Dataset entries
-- -- --

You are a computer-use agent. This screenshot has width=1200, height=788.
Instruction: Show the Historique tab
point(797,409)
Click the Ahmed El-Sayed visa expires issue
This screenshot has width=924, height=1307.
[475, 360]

-- -- --

§ **WHAT YOU HAVE TO DO**:
Each entry above should be output again, precisely as given.

§ **WRITTEN RESPONSE**:
You are a computer-use agent. This screenshot has width=1200, height=788.
Instruction: Show the Historique tab
point(797,409)
Click the Ahmed El-Sayed visa expires issue
This screenshot has width=924, height=1307.
[475, 360]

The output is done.